Article by Carl Wellstone, Weed News
Americans for Safe Access (ASA) have been at the forefront of the movement to implement sensible cannabis laws that benefit patients battling severe and debilitating medical conditions since the organization was founded in 2002. Led by a great advocate, Steph Sherer, ASA now has over 30,000 members in with chapters in forty different states. The Washington DC-based organization has been instrumental in progress we have seen at the federal level, such as the introduction of the bipartisan CARERS Act last session. With as much knowledge on medical cannabis policy as any group, ASA has just released its report of state medical marijuana laws and it is an interesting read that illustrates the patchwork of laws across the nation and provides a grade based upon a variety of factors.
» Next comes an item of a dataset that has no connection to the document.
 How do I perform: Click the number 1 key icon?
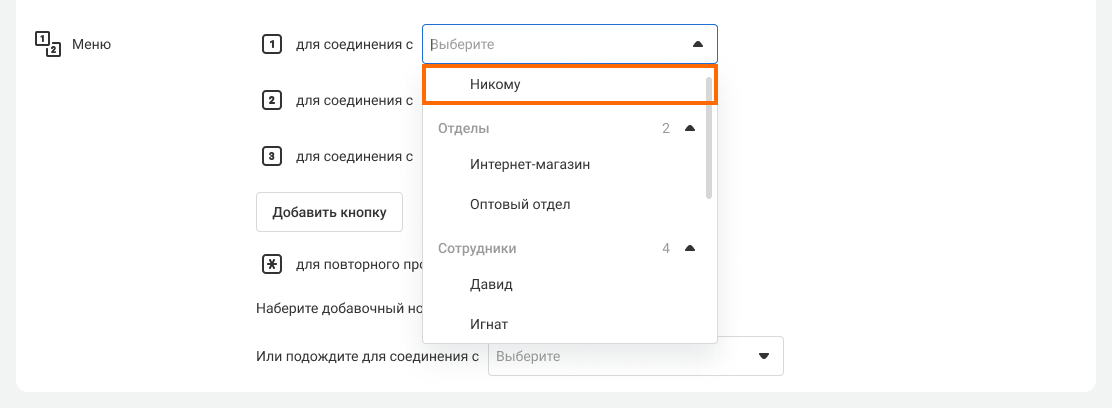click(270, 44)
ASA sent out a press release regarding the release of its comprehensive report:
NEW MEDICAL MARIJUANA REPORT: Americans for Safe Access Cites Widespread Improvement for State Marijuana Laws Nationwide
Major Advancement in Arkansas, Florida, Michigan, North Dakota, Ohio, and Pennsylvania, Report Provides In-Depth Analysis of Current Cannabis Laws in all 44 Medical Cannabis States
WASHINGTON, DC — Today, Americans for Safe Access (ASA) released their annual report, Medical Marijuana Access in the United States: A Patient-Focused Analysis of the Patchwork of State Laws, in which U.S. states are assigned letter grades based on how well their medical cannabis program meets the needs of patients. Each state is graded according to a rubric of patient’s rights, legal constraints, and overall accessibility to medical cannabis.
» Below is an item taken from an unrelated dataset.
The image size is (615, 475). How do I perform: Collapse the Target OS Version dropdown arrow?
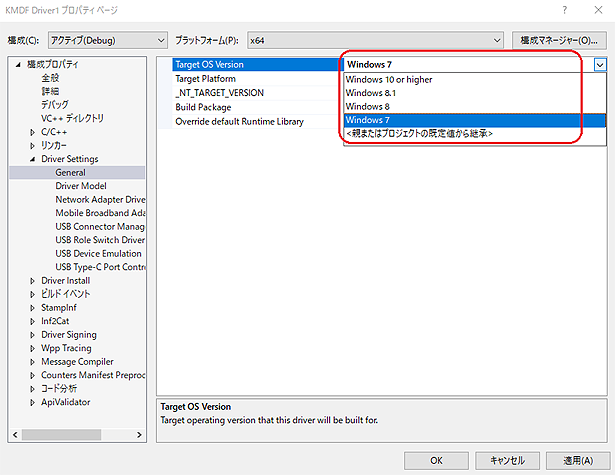point(599,65)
The goal for this report is to provide states with recommendations that can benefit their medical cannabis programs and in turn, better provide for patients. The report also provides ways for states to compare themselves to other state programs and look for ways to improve their medical cannabis laws. To help achieve this goal, Americans for Safe Access will ask their members in all fifty states to send the report to their elected officials.
Steph Sherer, executive director of Americans for Safe Access, explained:
“Medical cannabis laws are moving in a positive direction, but only a handful of the forty four medical cannabis states are truly meeting the needs of patients, and there are still six states where cannabis remains completely illegal for patients. In short, we’re seeing a lot of progress, but the fight is far from over. As of 2017, no state cannabis laws are within the ‘A’ range. Only a small minority of states currently include ASA’s criteria of protections and rights that we believe all patients should be afforded under the law.
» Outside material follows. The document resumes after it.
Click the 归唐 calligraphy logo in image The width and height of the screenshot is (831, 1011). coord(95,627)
“What we’re experiencing is the byproduct of a movement of doctors, scientists, patients, their families, and policymakers advocating for a patients’ safe access to medical cannabis. Every positive change in a law or regulation is the result of thousands of hours of work by these stakeholders. With 16 states improving their laws and dozens more making improvements through regulations, we are proud to report an overall positive trend for medical cannabis patients across the country.”
States such as Alabama, Georgia, Iowa, Kentucky, Mississippi, Missouri, North Carolina, South Carolina, Oklahoma, Tennessee, Utah, Texas, Wisconsin, and Wyoming are among the lowest ranking, while Arkansas, Florida, Michigan, Montana, Ohio, and Pennsylvania have shown the greatest improvement over 2015 laws. Despite the positive trend, no state falls within the “A” range.